I need to apply a Fourier analysis to this vector. I have normalized it. I have searched all over (because I really don't understand matlab) and all I see are these analysis with signs where you already have a sampling to compare it to (like 1000Hz keeps coming up). the sampling interval is 3hrs and the length of sampling is 90 days. I don't know how to do this. any help would REALLY help.
I have tried fft(x) vs abs(fft(x) but now I am bout told I have to plot amplitude vs frequency where I am assuming abs(fft(x)) is amp but freq I am not sure
Thank you for your time I appreciate it

Answers (2)

Image Analyst
Image Analyst on 3 Nov 2013
Not sure what the problem is. You don't change the sampling rate. it is what it is. Just call fft().
ft = fft(temperatures);
If it's a real signal, which it is, then your ft will be hermitian (even real part and odd imaginary part).

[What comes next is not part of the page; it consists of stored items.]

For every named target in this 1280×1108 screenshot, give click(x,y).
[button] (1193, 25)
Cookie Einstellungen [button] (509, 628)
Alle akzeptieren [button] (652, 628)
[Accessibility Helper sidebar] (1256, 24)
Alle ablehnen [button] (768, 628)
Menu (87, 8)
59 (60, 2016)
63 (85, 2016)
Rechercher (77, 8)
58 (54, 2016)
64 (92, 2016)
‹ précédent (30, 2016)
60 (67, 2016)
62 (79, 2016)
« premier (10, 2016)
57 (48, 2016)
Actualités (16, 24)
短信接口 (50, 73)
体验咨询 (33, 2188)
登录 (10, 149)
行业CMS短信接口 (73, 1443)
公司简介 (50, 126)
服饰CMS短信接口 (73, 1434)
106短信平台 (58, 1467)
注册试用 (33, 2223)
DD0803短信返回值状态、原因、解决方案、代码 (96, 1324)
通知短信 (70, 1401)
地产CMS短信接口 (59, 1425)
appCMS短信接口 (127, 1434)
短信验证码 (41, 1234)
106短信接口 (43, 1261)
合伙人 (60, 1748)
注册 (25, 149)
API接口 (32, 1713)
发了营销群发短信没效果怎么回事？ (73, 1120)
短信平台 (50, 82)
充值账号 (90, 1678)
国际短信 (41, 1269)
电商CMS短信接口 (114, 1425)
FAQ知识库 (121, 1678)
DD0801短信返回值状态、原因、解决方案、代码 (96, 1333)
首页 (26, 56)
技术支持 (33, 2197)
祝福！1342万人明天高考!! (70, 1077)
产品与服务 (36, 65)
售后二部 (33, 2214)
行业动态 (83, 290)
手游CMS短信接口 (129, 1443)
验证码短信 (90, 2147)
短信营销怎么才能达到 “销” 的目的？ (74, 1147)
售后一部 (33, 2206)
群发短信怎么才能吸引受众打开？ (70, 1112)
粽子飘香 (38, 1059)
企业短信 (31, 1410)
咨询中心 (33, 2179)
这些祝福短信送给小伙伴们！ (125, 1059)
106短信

You can plot either the real part with plot(real(ft)), the imaginary part with plot(imag(ft)), or the magnitude with plot(abs(ft)). You might want to take the log of them before you plot them so that you can see the signal better, or else you might want to subtract off the mean of your signal so that you don't have a huge DC spike. Some tutorials:

Wayne King
Wayne King on 3 Nov 2013
Image Analyst has given you some good advice.
Since your sampling frequency is 8 samples/day, your frequency vector will run from -4 cycles/day to 4 cycles/day (1 cycle per every 6 hours). Of course, if the data is real-valued (as it is here), then you only need to plot the magnitude from 0 cycles/day to 4 cycles/day.
I'll simulate an example:
Fs = 8; % 8 cycles/day
t= 0:1/Fs:(736*1/Fs)-1/Fs;
x = cos(2*pi*2*t)+randn(size(t)); % one sinewave at 2 cycles/day
xdft = fft(x); %obtain DFT
xdft = xdft(1:length(x)/2+1); % just keep "positive" frequencies
df = Fs/length(x); % frequency step
freqvec = 0:df:4; % frequency vector
plot(freqvec,abs(xdft))
xlabel('Cycles/Day'); ylabel('Magnitude');
If you have the Signal Processing Toolbox, you can obtain a power spectral density estimate easily (with an appropriate frequency vector) using periodogram.